In every case, variable model cost flows downstream to the customer—whether through per-token billing, opaque complexity-based pricing, or manual optimization overhead.
This is the root cause of per-token pricing: when a vendor has no mechanism to control its own model cost, it passes variable cost directly to the customer.
The Architectural Answer: Controlling Cost at the Infrastructure Layer
The causal chain runs in one direction: uncontrolled model cost → variable pricing passed to the customer → behavioral rationing of security operations.
Breaking the chain requires solving the cost problem at the infrastructure layer—intelligently routing every task to the optimal model for cost, speed, and accuracy.
A triage task that a lightweight model handles at 99%+ accuracy doesn't consume frontier-model resources. A complex multi-step investigation that demands reasoning depth gets routed to the model built for it.
This approach is what makes flat, unlimited-usage pricing economically viable. It optimizes cost continuously at the infrastructure layer, so the pricing layer above it can remain predictable regardless of volume.
What changes when the meter disappears:
Analysts stop self-rationing. Every alert gets investigated. Every hunt runs to completion.
New models enter production within days—no re-procurement, no customer-managed migration.
Model failover happens automatically mid-operation. One model degrades, the broker routes around it without human intervention.
Cost doesn't compound with scale. You know what you’re paying whether you have 9,000 endpoints or 90,000.
Where AI Security Pricing Goes Next
Per-token pricing is a bet against the trajectory of model economics. Every quarter, models get cheaper and more capable. A pricing model built on per-token usage means the vendor reaps the benefits while the customer's bill stays high—or the vendor drops prices and craters its own revenue. Neither outcome is sustainable.
Flat pricing bets with the trajectory. As models improve and costs drop, the customer's defense layer gets better continuously without a corresponding cost increase.
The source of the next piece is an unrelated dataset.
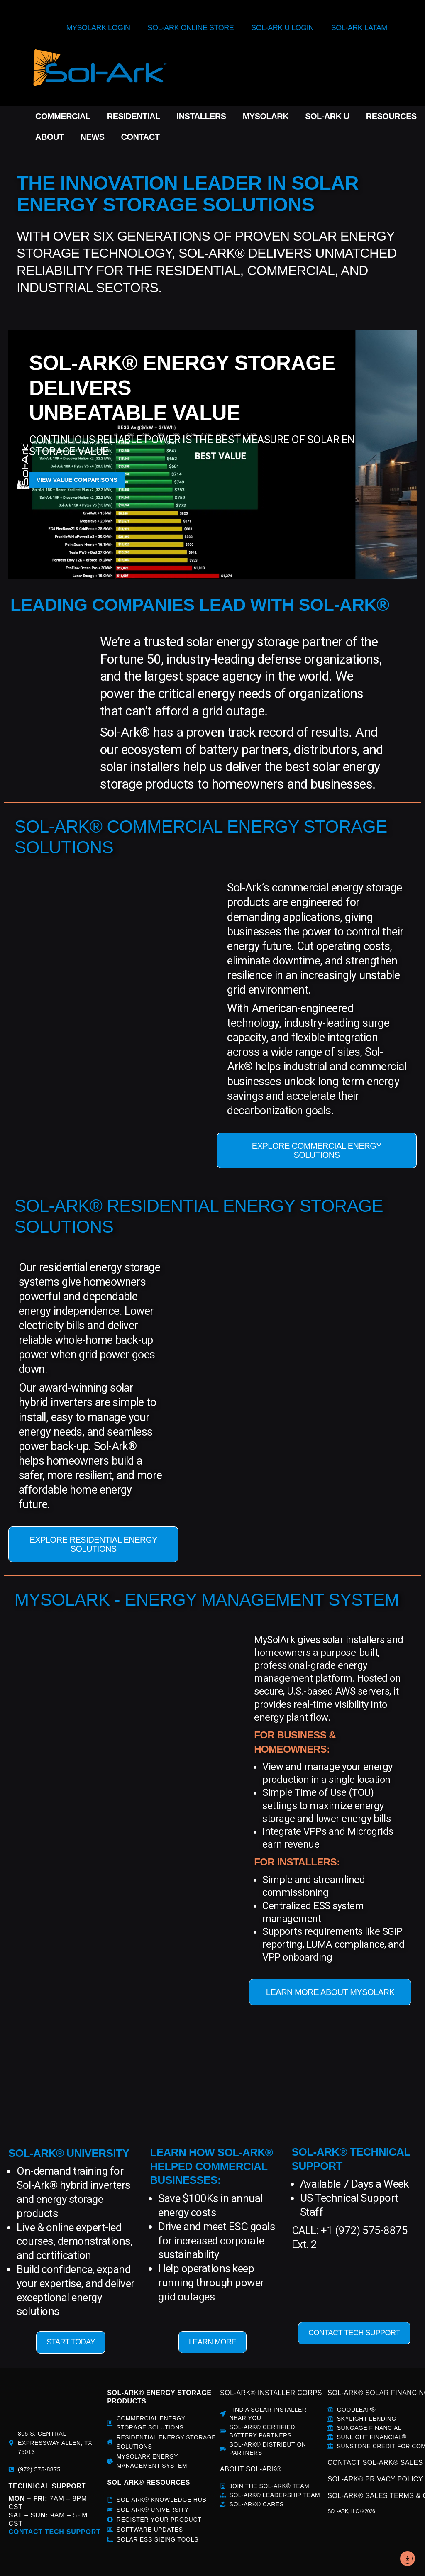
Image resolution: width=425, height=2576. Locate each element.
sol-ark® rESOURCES (148, 2482)
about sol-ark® (250, 2469)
That's a durable economic model because margins are generated at the architecture level instead of at the customer's expense.
The question every CISO should put to any AI security vendor in their next evaluation: "Show me what my worst-case month costs—the month I get hit hardest, investigate the most, and hunt the deepest. Is that the month I pay the most, or the same as every other month?"
The answer tells you whether the vendor's architecture can absorb its own AI costs—or whether your team's operational freedom is the relief valve.